PDA

View Full Version : Tips on Impex Import


Swordy
11 May 2015, 15:59
Hello,

I have a phpBB3 board with ~80000 users and about 9 million posts and am looking at moving over to vBulletin.

We've bought the software and am currently running a few testing installs to see how it works out, but we're finding the database conversion in ImpEx to be terribly slow - literally taking days and forecasting months, and am looking at possibly ways of speeding it up.

Both the source and target database are on Amazon RDS instances (and neither are live databases). We're running PHP5.5 on vB 4.2.3Beta on the EC2 instance with the latest ImpEx download from vbZachary's Git.

We can essentially have as much RAM and processing power as we like so an looking for advice on what the key fields to change are to maybe help it along? We've got PHP running at about 1GB limit at the moment, what else can we bump up? I've followed the advice in the manual regarding the indexes on posts and turning off dupe checking but both were already done by default.

The idea is to get the conversion process of entire database down to under 6-8 hours if possible which doesn't seem too lofty of a goal.

What else can we do?

kh99
11 May 2015, 17:02
So are you saying you basically have two remote databases with impex running on a local machine? Is there any way to export the phpbb3 database and import it to a local machine, do the convertion locally, then do the reverse?

BTW, I don't know what Amazon RDS or EC2 are, so it's possible that I don't understand the situation.

Swordy
11 May 2015, 17:26
Yes we can put it on a local machine but then obviously the resources are going to be shared and we see the resource tuning as the problem.

RDS is an Amazon hosted database as part of their Amazon Web Services. EC2 is essentially the same - a cloud server you can spin up or down based on traffic.

To be honest I was looking more for any ideas on possible variables to tune inside ImpEx/MySQL/PHP that are given out to people attempt to move around big boards as we're struggling to find much current and relevant information on ImpEx and how people are troubleshooting it.

kh99
11 May 2015, 17:45
Yeah, ok. It sounded to me like you were just trying to do a transfer from phpbb3 to vbulletin and get it done faster. I don't know anything about tuning parameters, but hopefully someone else will. Zachery still comes around once in a while.

Zachery
12 May 2015, 03:10
ImpEx really doesn't do a lot of processing in php, (though timeouts, etc can be a problem). Most of the grunt work is done in MySQL.

Do you have access to throw massive amounts of memory at the problem in MySQL? If so you can greatly decrease the time it takes to run the import. You might also want to get both databases locally to each other, or as local as possible.

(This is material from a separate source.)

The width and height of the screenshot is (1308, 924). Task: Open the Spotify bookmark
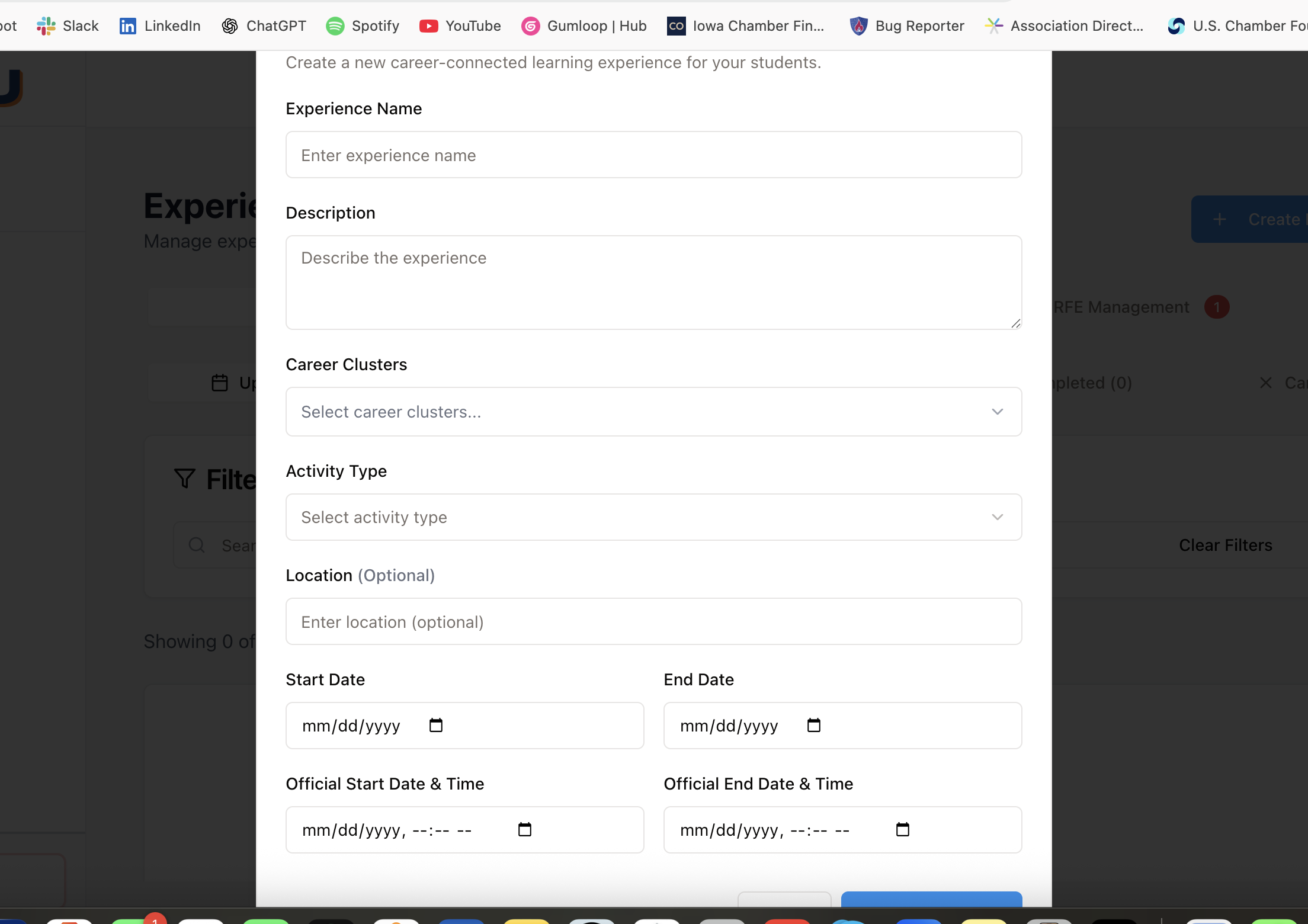coord(363,26)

You're going to be moving that data from the phpbb3 database into the vBulletin database. Network overhead is not your friend here.

Swordy
12 May 2015, 17:52
Yes I can throw massive amounts of memory at MySQL. Is there anything specific that I can change in the MySQL options that will speed it up? I saw a vague mention of buffer_pool_size though the thread was years old and didn't contain much information.

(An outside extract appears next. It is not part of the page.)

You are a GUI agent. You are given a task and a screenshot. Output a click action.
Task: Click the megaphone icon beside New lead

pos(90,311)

I could potentially run two databases on the same machine, but what balance should I give to MySQL and PHP?

I was under the impression that the PHP memory limit was the largest performance gain.

Server wise we could potentially throw 350GB of RAM and 30 vCPUs at it if needed, it's more trying to get that conversion time down to a few hours at most where the important thing is. The users and threads seem to convert pretty sharpish - 15 minutes for the users and maybe half an hour for ~ 1 million threads - it's the posts that seemingly take forever and ever. Last run was for 2 hours and a SELECT count(*) FROM posts in the target had about 350,000 done.

Brandon Sheley
12 May 2015, 18:44
You should be able to transfer more then 350k post in 2 hours. I've transferred well over a million post board from phpbb to vb and it's never taken days just for the transfer part.
Does the forum have a ton of attachments, I assume they would be taking most of the time to be honest depending on how they are stored.. DB or file system.
Also once you've done the import you'll need to "update the counters" The search one is going to take several hours on it's own with 9 million post to scan.

I can't remember if I've done this with an amazon server or not, I know I've ran this on your basic mysql/phpmyadmin setup numerous times.

BTW.. make sure you've grabbed the latest impex on github.. I know the one vb provided has some issues with a few platforms.

Swordy
12 May 2015, 19:08
The forum has no attachments in it and I am running vbZachary's Impex as of yesterday's code.

I am going to try doing the import as locally as possible, using the same MySQL and transfer across two databases to remove any network overhead from the equation. The target DB has always been a remote database so it could be a potential issue for speed.

Have PHP using about 5GB inside its memory_limit and trying 500,000 posts each tick.

Swordy
13 May 2015, 20:18
Still struggling with this one chaps. Seems that everything works pretty quickly with the exception of the posts table that takes forever and times out semi-regularly. This is on a PHP with a 5GB memory limit, a machine with 30GB and 12 vCPUs that are compute optimised.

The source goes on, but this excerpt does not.